Despite the molecular heterogeneity, all patients of our APMF cohort had a dismal outcome with a median survival of 5.4 months (range 1.8–11.3 months, Fig. 1g–i, Supplementary Table 1). No patient was treated by allogeneic hematopoietic stem cell transplantation. Three patients received standard induction chemotherapy, one patient thalidomide and another patient decitabine. Statistical analyses comparing low versus high complexity cases or those with known or unknown TP53 abnormalities did not reveal any significant differences with regard to overall survival and hematologic pretreatment parameters, except with regard to platelet counts and number of CNAs (Fig. 1, Supplementary Table 1). Patients negative for TP53 abnormalities in the OncoScan assay and unknown TP53 mutation status had significantly higher platelet counts (p = 0.045) and lower numbers of CNAs (p = 0.006) than those with TP53 abnormalities. It is worth noting that the superior survival of 11.3 months was observed in a patient of the high complexity group with a TP53 exon 10 splice site mutation receiving hypomethylating therapy (decitabine). Interestingly, the frequency of TP53 splice mutations (4/5, 80%) in our cohort is high, compared to the splice mutation frequency of around 5% in myeloid neoplasms (11/201, see Suppl.) estimated from the IARC TP53 database. Whether this observation can be confirmed and may even be linked to the fibrotic phenotype needs to be shown in a larger cohort.

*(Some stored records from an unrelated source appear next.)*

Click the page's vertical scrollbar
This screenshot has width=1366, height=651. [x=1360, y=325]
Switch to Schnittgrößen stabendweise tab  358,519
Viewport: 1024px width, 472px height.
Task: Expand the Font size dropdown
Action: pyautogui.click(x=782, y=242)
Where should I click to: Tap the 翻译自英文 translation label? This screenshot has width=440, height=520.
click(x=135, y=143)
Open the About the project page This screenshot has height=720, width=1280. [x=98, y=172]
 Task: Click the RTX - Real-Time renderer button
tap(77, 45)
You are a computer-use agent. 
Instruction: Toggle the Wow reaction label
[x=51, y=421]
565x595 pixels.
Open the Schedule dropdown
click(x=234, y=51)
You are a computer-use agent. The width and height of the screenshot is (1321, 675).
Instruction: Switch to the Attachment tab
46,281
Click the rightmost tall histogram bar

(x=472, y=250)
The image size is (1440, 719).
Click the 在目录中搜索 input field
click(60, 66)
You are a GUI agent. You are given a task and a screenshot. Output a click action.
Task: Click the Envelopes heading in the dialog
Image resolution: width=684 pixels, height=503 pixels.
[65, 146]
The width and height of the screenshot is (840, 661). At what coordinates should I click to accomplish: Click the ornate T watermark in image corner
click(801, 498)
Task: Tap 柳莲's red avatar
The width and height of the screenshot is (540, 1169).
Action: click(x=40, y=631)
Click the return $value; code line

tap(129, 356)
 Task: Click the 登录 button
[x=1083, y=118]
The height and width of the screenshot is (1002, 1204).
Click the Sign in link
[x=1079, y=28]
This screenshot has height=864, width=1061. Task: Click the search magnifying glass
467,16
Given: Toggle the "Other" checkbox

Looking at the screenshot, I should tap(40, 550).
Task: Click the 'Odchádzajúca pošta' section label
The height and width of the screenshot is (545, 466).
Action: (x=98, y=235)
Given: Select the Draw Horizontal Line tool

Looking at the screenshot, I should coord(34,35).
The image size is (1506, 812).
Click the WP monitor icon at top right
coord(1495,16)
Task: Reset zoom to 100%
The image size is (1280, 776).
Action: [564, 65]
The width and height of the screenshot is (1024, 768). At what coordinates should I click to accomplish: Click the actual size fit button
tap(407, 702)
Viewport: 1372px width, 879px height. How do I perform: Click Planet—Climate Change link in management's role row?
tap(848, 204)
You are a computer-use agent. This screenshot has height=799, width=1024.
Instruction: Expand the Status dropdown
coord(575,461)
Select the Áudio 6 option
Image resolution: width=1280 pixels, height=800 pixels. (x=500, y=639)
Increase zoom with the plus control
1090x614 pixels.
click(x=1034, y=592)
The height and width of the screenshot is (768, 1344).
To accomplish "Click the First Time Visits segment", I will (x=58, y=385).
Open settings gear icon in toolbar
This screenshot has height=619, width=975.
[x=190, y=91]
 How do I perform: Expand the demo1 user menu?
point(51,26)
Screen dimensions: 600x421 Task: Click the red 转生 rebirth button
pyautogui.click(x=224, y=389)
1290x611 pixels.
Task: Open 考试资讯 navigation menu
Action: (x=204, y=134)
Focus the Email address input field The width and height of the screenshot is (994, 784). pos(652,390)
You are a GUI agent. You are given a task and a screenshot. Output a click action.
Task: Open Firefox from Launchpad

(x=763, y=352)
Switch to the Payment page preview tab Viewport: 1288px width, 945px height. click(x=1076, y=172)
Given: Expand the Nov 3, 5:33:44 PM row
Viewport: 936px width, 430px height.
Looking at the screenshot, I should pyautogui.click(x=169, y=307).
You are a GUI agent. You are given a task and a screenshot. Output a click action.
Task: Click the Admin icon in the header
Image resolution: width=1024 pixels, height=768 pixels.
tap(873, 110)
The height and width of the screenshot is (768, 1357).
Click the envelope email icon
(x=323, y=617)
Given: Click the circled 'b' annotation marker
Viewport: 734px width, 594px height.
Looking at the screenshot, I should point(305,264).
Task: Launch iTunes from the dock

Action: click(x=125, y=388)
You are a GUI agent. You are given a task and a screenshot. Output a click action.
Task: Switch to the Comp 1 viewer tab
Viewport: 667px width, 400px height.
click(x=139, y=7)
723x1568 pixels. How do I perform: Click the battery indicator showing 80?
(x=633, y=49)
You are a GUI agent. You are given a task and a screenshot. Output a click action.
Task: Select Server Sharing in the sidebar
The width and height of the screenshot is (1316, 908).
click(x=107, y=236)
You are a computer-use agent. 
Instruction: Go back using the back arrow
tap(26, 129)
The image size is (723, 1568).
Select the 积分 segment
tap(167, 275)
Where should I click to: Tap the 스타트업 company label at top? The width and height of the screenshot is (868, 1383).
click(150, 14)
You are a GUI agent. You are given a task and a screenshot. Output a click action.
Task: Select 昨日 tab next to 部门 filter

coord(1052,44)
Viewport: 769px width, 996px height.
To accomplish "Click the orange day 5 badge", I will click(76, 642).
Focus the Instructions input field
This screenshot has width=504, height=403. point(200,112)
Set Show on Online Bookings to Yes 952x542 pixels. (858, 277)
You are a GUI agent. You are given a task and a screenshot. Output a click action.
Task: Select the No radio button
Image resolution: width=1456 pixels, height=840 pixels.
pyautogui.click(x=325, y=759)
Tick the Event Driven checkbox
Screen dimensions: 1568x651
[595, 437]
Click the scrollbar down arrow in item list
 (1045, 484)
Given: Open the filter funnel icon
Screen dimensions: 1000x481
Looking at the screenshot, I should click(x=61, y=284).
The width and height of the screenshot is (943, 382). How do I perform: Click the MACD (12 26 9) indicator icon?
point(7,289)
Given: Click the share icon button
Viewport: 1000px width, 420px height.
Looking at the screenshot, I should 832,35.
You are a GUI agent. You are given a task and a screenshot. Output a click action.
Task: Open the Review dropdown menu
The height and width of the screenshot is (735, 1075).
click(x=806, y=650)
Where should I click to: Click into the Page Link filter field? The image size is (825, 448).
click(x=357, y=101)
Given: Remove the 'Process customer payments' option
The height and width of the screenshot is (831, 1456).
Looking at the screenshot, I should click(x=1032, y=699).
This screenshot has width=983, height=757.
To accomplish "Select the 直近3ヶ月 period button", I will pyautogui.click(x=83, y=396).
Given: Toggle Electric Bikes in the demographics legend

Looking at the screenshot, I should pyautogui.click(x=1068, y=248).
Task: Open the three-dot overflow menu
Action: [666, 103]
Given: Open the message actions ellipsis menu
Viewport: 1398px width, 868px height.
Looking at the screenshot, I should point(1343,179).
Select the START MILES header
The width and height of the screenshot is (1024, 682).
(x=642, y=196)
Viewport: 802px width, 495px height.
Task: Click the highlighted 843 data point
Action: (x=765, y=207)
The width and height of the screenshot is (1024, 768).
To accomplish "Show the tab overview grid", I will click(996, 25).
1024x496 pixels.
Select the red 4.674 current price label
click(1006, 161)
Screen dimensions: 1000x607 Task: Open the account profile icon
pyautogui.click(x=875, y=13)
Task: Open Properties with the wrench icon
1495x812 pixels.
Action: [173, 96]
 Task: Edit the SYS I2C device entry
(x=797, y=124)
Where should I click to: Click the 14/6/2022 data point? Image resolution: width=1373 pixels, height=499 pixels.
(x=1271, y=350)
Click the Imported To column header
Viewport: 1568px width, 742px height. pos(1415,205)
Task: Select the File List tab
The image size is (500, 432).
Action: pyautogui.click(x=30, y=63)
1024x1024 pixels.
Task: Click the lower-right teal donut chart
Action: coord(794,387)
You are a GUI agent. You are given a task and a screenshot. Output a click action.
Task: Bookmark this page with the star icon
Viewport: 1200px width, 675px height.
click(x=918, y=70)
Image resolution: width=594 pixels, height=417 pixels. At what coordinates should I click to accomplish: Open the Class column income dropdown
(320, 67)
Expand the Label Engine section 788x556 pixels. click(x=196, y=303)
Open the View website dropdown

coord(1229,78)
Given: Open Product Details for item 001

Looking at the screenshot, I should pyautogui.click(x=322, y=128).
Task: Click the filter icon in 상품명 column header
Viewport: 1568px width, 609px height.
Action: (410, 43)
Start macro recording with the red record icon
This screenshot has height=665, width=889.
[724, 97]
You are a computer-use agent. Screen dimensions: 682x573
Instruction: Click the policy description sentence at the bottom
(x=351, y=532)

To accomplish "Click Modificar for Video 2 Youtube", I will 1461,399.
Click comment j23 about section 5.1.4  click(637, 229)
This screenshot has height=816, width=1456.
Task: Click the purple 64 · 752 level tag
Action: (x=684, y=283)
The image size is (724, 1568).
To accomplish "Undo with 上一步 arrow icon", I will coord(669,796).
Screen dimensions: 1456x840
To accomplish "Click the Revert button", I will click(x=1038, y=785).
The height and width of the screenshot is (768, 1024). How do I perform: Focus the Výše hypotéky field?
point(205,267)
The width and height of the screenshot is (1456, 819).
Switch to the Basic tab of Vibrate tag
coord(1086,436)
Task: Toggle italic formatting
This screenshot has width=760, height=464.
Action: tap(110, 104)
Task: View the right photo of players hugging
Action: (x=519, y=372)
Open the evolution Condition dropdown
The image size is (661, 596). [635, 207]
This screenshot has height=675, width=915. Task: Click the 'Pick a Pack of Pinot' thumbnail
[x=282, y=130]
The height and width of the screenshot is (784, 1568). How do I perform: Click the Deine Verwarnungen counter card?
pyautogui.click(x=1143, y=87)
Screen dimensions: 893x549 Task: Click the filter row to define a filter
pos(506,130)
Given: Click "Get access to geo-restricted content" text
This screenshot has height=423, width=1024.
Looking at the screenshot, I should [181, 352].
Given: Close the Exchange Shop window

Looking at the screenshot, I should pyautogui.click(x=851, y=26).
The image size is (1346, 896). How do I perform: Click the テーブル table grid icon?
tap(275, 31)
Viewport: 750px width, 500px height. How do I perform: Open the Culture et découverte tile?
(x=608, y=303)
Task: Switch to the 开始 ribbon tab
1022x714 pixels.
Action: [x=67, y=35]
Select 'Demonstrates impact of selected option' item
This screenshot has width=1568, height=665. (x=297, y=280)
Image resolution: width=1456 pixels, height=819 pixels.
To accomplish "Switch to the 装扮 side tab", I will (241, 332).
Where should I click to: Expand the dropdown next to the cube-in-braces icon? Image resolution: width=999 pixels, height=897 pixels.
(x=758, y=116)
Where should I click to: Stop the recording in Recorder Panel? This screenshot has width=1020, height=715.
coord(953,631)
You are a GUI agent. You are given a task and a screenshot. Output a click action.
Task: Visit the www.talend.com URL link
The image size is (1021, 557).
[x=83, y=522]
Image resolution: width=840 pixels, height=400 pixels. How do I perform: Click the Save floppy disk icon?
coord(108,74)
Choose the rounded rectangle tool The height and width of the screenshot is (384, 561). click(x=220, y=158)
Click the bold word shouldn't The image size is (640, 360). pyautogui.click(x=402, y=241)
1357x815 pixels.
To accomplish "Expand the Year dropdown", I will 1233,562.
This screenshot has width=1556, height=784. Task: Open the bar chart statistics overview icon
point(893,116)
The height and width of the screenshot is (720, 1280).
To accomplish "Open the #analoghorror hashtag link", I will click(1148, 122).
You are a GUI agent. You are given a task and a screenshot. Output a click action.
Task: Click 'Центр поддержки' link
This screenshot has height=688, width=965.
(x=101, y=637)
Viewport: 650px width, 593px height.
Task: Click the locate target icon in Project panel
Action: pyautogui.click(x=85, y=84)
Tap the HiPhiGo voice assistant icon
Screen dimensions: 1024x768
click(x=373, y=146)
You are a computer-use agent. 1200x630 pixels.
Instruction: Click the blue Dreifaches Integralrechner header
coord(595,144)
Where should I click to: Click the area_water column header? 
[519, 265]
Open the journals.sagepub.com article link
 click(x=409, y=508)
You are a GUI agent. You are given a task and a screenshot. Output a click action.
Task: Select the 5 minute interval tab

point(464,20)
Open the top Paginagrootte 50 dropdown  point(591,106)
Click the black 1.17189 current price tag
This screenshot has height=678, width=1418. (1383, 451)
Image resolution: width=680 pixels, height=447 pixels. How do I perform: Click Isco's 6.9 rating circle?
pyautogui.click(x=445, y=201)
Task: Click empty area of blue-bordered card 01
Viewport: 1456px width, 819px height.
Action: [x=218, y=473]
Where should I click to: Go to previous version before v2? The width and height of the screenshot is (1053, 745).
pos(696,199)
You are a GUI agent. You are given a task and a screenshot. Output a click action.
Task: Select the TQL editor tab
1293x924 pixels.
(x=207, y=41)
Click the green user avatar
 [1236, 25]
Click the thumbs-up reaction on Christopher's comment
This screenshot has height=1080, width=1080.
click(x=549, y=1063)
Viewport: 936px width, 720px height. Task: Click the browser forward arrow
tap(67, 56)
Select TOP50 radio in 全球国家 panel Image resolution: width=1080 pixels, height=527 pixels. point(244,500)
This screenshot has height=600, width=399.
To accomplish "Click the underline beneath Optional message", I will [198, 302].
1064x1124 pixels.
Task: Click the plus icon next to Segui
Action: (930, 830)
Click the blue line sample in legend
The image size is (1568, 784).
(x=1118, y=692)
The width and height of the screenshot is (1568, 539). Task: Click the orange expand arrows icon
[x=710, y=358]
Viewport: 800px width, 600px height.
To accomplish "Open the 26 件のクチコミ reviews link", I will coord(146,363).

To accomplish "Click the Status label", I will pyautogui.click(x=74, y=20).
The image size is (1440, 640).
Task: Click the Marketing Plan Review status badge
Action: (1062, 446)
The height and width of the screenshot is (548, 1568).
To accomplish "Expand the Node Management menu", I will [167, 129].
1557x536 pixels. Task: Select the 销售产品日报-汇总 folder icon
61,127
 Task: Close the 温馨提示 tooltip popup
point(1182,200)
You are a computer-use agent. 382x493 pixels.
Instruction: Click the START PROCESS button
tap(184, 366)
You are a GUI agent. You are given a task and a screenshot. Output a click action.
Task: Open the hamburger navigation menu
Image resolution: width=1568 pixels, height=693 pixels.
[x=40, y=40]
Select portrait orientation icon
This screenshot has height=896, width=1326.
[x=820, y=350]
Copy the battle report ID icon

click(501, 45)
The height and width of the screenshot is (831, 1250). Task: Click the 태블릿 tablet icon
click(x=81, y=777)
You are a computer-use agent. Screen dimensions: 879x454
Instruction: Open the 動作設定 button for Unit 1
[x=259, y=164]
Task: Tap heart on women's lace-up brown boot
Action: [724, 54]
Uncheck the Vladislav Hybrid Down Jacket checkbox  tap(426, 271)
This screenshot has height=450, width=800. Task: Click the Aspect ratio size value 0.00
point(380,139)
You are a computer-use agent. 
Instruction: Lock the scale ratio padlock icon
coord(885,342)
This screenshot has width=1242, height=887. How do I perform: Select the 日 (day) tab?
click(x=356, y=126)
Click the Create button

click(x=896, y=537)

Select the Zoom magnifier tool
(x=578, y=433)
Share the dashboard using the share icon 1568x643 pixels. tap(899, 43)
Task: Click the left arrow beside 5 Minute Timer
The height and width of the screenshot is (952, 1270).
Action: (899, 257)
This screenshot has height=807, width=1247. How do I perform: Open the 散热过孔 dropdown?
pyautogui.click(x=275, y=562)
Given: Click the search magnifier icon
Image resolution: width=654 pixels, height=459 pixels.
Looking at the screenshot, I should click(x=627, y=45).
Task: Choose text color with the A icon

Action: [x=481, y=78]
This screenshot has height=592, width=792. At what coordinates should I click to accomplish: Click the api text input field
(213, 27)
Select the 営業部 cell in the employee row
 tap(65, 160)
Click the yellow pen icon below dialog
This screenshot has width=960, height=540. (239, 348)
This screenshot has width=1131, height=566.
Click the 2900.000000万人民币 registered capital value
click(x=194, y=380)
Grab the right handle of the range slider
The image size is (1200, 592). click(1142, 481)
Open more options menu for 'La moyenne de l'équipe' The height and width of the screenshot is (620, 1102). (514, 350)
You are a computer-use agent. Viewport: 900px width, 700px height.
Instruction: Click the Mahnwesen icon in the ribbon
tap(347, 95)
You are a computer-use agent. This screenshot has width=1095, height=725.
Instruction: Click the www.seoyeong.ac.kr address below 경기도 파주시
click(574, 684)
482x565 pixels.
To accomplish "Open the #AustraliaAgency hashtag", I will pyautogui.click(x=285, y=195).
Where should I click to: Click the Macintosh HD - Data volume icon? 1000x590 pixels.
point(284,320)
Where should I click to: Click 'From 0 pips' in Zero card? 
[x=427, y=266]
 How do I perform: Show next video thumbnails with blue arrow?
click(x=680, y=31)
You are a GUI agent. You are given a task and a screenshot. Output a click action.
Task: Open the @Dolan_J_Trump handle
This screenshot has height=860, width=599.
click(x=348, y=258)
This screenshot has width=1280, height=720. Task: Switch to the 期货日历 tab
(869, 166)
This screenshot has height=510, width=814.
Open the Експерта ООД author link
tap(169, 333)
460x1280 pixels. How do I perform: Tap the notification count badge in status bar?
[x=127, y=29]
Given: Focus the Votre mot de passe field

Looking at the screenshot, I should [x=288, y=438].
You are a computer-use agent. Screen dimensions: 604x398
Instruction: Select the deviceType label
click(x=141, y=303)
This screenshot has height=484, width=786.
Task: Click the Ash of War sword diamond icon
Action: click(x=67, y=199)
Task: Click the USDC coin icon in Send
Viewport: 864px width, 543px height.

The mechanisms that contribute to the typical morphologic and clinical features, and the rapidly progressive disease that entailed the designation as APMF still remain to be elucidated. Previously, we have observed an increased inflammatory T-cell rich background in APMF core biopsies [5]. Inflammatory microenvironment changes of the niche may contribute to genomic instability of hematopoietic stem cells and disease evolution. Cytokines and chemokines released from inflammatory cells and abundant megakaryocytes may contribute to the fibrotic modulation of the BM that is a hallmark of APMF. Although the number of our patients is small and the spectrum of methods that we could apply is limited, the data presented here provide further insights into the molecular basis of APMF and highlight the high prevalence of TP53 abnormalities and chromosomal aneuploidy.